And she and Donnie of course begin the plan with a great mix of intelligence and pure stupidity. Selling the drugs under the guise of selling home-made soap is a good plan: soap is easy enough to produce and something this client base can justify bringing home. However, they leave the garage door unlocked and don’t consider the possibility of the kids telling someone where they are, so that the school board opponent just waltzes in.

The comic relief storyline is at least going somewhere and it has been repeatedly entertaining, which is more than we can say for some.


Cosima is now going through a sort of existential crisis, asking questions like what happened to the male clone’s soul when he died. This crisis is a ridiculous cliche that smacks of having no atheists around to tell them what’s wrong with it.

People become interested in science via curiosity. I found NASA and spaceflight fascinating because I was interested in aliens. I learned about the limits of the human mind’s ability to reason through reading about conspiracy theories. And that’s not just me, that’s how scientific-minded people often end up in that area. The same happens with religious questions. I was interested in the mind-body problem so I thought about it, read about it, etc. and by the end of high school I was convinced that there is no mind (or “soul”). It would take evidence suggesting a distinction between the two to make me question that, not just an emotional experience.

Cosima is having the existential crisis now that she should have had ten years before, and that makes it seem extraordinarily silly.


Dyad apparently just has a never-ending bureaucracy that never has any clue what’s going on a step below it. And Delphine really hates Rachel. That’s really all there is here.

Well, and Rachel is actually still scary. That stare she gave the doctor when he was testing her visual recognition was the same terrifying stare that she gave before being attacked, and I think that means she’s not out of this game.


All of these clones seem like the same guy. Ari Millen plays them all pretty close to the same. However, that does make sense given their background–they were all raised and trained together, by the same people with the same rules. Unlike the female clones, these are clones who are put in such a position that they are likely to end up being very similar people.

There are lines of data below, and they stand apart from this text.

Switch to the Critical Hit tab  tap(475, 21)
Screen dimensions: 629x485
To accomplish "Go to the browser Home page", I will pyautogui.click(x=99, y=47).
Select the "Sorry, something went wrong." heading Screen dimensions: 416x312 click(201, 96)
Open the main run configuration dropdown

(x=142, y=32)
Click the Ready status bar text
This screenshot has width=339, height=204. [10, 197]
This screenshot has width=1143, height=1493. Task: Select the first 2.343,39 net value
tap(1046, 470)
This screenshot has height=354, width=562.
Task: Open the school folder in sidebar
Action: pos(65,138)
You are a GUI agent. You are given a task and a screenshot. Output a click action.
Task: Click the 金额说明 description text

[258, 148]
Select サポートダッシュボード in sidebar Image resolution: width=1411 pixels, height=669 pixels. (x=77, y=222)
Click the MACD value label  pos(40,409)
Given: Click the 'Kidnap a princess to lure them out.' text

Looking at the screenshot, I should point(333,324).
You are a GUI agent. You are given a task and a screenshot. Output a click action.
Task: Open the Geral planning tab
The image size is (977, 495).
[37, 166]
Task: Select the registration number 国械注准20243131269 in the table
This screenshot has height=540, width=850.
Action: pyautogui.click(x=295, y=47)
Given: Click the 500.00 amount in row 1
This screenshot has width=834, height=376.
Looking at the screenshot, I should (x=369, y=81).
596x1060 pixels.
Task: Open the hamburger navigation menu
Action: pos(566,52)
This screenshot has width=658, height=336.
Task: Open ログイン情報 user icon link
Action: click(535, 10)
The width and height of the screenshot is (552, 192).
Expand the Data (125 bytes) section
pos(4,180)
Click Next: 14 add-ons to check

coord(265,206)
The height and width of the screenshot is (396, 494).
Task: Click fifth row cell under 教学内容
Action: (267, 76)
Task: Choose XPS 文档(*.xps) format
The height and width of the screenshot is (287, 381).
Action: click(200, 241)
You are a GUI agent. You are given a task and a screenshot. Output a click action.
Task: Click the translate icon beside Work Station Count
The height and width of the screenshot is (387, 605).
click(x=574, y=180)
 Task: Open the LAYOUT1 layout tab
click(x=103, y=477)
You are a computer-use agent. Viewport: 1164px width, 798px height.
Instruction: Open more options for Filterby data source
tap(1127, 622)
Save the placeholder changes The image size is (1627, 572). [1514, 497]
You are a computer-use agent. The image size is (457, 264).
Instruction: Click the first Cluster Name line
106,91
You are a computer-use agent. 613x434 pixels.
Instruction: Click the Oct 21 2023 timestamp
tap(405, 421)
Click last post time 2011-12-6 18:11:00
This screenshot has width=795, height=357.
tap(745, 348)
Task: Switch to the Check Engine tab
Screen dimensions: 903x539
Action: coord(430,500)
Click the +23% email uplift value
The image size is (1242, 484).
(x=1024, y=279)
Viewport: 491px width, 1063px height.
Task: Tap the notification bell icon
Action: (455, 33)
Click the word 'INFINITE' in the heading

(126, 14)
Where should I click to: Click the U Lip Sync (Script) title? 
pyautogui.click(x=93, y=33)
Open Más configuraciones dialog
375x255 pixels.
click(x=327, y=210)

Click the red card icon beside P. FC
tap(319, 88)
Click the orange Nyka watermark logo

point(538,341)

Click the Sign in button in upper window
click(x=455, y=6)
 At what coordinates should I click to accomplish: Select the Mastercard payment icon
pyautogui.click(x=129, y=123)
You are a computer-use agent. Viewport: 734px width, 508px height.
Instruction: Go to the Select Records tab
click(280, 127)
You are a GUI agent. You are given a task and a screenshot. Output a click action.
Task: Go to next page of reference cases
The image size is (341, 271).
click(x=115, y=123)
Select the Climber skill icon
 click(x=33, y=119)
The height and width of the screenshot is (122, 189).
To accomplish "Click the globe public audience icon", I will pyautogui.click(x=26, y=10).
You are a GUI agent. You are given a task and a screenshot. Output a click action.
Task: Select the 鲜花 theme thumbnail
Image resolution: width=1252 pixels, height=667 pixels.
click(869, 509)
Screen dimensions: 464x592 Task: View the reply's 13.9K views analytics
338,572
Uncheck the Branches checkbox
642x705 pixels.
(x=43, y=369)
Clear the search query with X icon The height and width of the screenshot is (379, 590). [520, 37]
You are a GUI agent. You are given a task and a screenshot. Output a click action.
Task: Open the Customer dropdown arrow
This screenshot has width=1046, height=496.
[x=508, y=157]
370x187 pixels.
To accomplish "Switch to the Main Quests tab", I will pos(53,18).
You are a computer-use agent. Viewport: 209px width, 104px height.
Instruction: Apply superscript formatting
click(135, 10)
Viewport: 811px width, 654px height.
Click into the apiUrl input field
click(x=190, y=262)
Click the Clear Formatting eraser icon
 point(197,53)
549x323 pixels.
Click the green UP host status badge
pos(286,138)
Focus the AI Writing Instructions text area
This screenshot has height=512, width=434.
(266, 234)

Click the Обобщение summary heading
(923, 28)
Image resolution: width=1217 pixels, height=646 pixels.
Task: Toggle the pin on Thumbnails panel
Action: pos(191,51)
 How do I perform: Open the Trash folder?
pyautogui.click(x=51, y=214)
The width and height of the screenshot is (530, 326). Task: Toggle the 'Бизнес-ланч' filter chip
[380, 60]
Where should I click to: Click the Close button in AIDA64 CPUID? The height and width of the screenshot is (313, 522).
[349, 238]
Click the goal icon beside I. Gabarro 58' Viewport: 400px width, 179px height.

The downside is that it makes them less interesting. Yeah, it makes sense that they are so alike, but just having ten of the same character running around is just dull.

They’re really after something that the LEDA clones should be after as well, so there’s also no real sense to the antagonism, even before the discovery that they are siblings. It seems pretty clear that at some point, all the clones are going to be working together to get the original data that the military and Dyad have hidden away.

Helena doesn’t seem to be terribly affected by what CASTOR has done to her so far, still acting like the same crazed borderline psychopath she’s always been, even though she’s held where she cannot act as she would like. One interesting aspect of her that was sort of suggested with the military attempted to test her, though: how would you know if she started to show the same cognitive deterioration that Seth showed? She’s so uncooperative and out-of-control normally that it would be essentially impossible. Also, I do like that she sees through the lie about Sarah having given her up.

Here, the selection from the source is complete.